Justice Court Judge Earnest Cunningham called the course “a barrel of fun.”

“I learned that when there is diversity and dialog in a group, things can work out,” he said. “We can talk about issues and things come together.”

R.C. Anderson liked the effort put forth in class and the action project the group selected.

“We worked hard from day one to say we are graduates,” he said. “I hope we can put into action our project to change the image of Marshall County.”

Potts Camp Mayor Jimmie Collins said he learned much better things he already knew something about.

“Everybody involved in class has one common goal: the betterment of Marshall County,” he said. “That’s the most important thing and I have enjoyed everybody.”

For Amy Presley of Byhalia, the class was a second turn at leadership training. She took the CREATE Foundation leadership class two years ago.

“It was just really inspiring more so for me,” she said. “I liked meeting people, learning about resources and I made some connections.”

Byhalia mayor Scooter Dempsey was most impressed by the group bonding that took place. This was his first leadership class.

“One of the biggest things I realized is that everybody wants to accomplish the same goal,” he said. “I will work to get some more Byhalia people into the next class.”

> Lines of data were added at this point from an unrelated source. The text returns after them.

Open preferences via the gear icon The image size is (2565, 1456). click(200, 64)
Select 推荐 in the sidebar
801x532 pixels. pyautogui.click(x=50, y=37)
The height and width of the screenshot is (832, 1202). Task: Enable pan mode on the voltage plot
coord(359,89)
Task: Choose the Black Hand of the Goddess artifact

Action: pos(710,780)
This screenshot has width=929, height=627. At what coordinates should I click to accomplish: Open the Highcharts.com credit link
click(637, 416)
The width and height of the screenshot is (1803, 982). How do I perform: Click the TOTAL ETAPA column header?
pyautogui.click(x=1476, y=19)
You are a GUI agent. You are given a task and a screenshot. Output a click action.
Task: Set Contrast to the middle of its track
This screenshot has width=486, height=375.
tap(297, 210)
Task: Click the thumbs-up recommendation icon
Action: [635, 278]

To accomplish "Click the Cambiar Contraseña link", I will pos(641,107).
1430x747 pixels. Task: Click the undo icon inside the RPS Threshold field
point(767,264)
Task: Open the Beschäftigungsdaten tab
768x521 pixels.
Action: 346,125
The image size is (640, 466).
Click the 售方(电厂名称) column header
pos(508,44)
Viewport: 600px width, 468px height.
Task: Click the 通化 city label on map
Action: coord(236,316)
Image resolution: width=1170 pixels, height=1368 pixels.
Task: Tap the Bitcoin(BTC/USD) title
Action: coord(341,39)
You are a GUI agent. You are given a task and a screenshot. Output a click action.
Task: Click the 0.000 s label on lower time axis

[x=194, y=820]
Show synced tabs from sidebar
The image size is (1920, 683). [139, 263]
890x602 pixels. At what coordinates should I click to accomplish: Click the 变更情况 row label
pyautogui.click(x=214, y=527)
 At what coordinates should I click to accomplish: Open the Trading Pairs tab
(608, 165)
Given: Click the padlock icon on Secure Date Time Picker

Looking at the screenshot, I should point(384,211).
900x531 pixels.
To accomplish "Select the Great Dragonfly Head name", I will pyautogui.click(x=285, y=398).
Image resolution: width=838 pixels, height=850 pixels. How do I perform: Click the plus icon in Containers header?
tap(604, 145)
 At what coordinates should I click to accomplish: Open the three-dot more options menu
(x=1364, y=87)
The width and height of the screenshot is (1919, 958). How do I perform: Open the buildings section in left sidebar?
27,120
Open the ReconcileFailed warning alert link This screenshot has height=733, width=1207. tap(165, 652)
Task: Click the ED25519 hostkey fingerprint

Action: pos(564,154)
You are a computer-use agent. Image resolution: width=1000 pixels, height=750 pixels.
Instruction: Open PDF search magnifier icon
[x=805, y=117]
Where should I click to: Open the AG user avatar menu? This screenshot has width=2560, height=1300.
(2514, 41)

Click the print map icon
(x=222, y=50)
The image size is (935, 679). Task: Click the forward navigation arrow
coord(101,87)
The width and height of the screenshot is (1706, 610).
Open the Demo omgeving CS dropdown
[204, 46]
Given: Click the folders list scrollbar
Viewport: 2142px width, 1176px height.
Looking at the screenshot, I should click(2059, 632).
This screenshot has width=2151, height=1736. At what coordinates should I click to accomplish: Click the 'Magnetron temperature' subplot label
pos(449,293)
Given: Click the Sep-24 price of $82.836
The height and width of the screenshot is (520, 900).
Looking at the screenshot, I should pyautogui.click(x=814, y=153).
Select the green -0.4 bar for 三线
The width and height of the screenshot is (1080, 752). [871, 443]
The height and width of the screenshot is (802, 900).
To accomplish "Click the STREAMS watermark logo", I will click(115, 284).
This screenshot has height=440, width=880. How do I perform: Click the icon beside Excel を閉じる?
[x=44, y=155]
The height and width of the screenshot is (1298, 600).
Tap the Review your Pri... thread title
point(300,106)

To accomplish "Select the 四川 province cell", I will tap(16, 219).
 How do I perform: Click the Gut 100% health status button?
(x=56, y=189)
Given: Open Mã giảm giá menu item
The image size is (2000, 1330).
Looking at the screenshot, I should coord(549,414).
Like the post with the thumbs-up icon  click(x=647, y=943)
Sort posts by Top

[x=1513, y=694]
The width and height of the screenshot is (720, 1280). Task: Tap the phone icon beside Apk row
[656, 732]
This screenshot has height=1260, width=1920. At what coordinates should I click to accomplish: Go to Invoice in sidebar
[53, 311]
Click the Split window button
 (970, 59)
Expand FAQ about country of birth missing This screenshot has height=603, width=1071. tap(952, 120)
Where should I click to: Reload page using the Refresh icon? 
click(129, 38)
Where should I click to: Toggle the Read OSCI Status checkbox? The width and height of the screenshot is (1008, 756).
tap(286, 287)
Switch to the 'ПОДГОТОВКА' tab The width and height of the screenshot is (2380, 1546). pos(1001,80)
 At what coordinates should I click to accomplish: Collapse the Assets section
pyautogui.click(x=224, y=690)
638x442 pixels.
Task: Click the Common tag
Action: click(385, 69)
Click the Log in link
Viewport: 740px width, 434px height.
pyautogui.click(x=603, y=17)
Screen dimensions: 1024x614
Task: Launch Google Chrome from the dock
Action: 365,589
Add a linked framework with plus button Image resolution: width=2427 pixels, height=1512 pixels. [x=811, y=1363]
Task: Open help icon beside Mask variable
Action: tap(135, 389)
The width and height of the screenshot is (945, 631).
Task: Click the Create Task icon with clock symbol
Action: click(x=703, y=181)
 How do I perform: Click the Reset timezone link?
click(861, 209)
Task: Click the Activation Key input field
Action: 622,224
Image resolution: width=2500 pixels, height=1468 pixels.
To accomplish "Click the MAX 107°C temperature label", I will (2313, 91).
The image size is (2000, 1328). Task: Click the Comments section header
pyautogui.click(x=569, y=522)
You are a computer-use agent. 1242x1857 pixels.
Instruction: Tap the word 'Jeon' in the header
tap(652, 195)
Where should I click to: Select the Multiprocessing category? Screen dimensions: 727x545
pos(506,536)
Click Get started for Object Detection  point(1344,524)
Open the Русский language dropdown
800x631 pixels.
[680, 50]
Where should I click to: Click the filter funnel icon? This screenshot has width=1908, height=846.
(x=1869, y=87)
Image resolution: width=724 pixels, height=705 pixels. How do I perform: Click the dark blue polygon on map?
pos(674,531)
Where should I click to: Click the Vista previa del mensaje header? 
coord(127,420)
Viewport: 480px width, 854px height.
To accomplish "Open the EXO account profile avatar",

The tour of the county Wednesday by bus included visits to Chewalla Lake, Potts Camp, Waterford, Wall Doxey State Park, the Holly Springs downtown square and public and private schools, the Holly Springs Industrial Park, Laws Hill/Wyatt’s Crossing, Fitch Farms, Watson, Warsaw, Byhalia and Chickasaw Trails Industrial Park.

At each stop a member of the class who represented the area provided sketches of the community.

As the group ate lunch at Fitch Farms, Hall touched on the morning stops.

“We have shown you the best hunting and fishing spots in Marshall County,” he said. “None of us can really imagine where we are going in this county with the industrial and residential growth that has already started rolling.

“The old saying goes, ‘It’s hard to catch a train after it has left the station.’ But we will catch up.

“I am proud of the young people - the bankers taking this course. The young will be the future leaders of Marshall County whether they want to or not.”

Hall referred to a comment by Dempsey at the luncheon that Byhalia was expecting to be a bedroom community.

“He is going to have to slow down a lot of other stuff if he wants a bedroom community,” Hall said in fun.